== Material shown ==
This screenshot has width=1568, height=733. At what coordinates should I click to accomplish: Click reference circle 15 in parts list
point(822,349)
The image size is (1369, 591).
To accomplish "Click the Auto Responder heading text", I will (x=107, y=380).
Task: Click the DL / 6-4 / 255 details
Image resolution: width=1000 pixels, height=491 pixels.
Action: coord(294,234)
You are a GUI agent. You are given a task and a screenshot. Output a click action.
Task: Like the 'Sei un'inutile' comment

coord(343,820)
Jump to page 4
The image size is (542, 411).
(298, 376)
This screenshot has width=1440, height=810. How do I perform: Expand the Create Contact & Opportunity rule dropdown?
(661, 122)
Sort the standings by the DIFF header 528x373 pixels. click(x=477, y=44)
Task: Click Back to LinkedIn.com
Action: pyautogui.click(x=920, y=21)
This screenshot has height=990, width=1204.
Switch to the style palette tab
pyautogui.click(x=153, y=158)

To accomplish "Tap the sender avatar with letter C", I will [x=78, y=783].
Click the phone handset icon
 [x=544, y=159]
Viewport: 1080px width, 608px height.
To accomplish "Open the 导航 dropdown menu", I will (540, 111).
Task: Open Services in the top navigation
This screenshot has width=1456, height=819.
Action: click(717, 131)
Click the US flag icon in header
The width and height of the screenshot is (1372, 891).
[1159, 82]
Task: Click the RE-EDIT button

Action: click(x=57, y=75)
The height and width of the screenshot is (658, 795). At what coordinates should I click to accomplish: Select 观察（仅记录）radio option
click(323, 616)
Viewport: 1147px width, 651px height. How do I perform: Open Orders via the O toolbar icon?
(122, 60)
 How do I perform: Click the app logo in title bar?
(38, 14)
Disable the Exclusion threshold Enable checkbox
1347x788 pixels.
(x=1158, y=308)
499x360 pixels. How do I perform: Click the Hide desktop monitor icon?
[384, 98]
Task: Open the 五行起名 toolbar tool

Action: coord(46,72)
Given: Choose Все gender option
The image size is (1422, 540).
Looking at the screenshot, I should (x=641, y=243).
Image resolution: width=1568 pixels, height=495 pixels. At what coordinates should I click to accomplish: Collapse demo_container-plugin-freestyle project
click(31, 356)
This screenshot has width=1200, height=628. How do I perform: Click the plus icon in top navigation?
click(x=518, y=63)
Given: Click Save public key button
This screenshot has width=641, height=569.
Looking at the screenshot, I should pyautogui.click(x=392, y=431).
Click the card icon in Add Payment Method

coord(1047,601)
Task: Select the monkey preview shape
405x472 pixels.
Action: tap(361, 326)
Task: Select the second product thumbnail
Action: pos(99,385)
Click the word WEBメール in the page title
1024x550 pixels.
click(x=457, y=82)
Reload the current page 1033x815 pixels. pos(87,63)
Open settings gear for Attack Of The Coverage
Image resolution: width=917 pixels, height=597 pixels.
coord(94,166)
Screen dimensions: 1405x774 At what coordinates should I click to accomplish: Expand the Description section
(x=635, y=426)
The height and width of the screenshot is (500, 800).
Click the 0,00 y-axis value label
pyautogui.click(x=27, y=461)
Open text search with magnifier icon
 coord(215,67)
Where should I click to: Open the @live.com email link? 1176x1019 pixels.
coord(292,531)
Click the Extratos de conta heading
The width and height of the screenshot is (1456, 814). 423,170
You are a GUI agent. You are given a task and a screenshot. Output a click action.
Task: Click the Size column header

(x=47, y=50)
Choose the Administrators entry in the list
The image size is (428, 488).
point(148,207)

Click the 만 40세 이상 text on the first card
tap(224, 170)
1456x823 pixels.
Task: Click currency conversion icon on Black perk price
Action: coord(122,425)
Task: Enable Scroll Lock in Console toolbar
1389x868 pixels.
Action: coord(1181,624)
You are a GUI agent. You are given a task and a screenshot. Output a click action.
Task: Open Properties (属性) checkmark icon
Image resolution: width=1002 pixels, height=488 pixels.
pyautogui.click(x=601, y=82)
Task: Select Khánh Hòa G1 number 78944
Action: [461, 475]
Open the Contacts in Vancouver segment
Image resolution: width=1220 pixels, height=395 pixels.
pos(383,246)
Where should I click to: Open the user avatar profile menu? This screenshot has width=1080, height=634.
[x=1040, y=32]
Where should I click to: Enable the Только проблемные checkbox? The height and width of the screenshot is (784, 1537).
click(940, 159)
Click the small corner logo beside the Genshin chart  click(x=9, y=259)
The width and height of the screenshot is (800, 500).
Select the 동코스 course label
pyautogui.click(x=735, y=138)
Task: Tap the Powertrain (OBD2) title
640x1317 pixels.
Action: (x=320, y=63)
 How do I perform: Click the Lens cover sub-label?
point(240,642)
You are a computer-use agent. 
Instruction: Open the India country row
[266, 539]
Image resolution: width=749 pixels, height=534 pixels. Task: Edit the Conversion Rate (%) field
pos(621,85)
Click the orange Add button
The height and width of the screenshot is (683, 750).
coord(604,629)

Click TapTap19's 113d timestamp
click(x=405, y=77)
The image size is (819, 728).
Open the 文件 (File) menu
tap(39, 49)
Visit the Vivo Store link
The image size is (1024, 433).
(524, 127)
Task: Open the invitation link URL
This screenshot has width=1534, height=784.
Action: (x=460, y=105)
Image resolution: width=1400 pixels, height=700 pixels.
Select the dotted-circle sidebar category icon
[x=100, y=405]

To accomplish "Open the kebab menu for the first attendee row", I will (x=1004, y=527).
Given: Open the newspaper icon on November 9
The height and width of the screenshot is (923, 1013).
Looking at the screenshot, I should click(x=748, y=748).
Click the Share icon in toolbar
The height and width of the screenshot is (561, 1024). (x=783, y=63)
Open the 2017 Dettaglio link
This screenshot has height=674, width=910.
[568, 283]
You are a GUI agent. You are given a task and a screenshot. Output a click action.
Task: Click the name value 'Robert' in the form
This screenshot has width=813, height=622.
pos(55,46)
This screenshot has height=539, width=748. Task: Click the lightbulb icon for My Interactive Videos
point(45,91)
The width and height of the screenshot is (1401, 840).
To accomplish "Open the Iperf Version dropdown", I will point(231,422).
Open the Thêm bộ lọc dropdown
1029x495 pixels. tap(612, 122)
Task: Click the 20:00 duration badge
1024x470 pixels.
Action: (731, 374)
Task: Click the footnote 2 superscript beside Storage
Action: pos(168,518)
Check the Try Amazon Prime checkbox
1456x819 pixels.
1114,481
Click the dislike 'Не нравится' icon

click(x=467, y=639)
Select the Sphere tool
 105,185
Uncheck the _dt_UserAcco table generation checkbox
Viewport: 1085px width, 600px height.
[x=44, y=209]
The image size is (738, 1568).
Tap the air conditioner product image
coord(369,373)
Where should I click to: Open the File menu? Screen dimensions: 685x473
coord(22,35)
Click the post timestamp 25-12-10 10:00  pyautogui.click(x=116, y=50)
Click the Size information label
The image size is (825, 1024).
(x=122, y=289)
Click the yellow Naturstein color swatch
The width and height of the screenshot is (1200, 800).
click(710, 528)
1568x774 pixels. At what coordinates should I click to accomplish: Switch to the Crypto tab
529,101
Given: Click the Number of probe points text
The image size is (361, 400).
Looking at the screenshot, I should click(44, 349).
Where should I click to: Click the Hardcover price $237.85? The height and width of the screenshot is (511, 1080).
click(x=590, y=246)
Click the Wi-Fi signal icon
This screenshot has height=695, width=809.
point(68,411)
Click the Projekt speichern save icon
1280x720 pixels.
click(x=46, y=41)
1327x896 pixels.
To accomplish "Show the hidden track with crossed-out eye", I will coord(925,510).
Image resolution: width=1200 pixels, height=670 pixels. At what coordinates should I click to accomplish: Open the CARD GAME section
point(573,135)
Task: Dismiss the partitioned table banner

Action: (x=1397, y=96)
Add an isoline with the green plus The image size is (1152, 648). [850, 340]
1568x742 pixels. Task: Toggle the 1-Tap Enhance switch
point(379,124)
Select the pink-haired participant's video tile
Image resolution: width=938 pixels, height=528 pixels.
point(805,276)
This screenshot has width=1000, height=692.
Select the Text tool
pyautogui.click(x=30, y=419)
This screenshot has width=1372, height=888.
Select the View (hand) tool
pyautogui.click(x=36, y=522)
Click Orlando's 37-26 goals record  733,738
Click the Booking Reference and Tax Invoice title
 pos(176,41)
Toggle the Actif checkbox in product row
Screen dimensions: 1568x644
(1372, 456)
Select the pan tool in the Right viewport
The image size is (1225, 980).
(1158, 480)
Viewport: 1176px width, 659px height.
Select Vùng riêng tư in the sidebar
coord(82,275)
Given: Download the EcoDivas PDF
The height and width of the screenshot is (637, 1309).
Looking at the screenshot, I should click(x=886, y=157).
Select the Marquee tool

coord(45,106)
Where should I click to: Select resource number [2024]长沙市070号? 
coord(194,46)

== Problem ==
Scan the material above for lines holding the string "Choose" and copy those lines.

== Solution to the problem ==
Given: Choose Все gender option
Choose the Administrators entry in the list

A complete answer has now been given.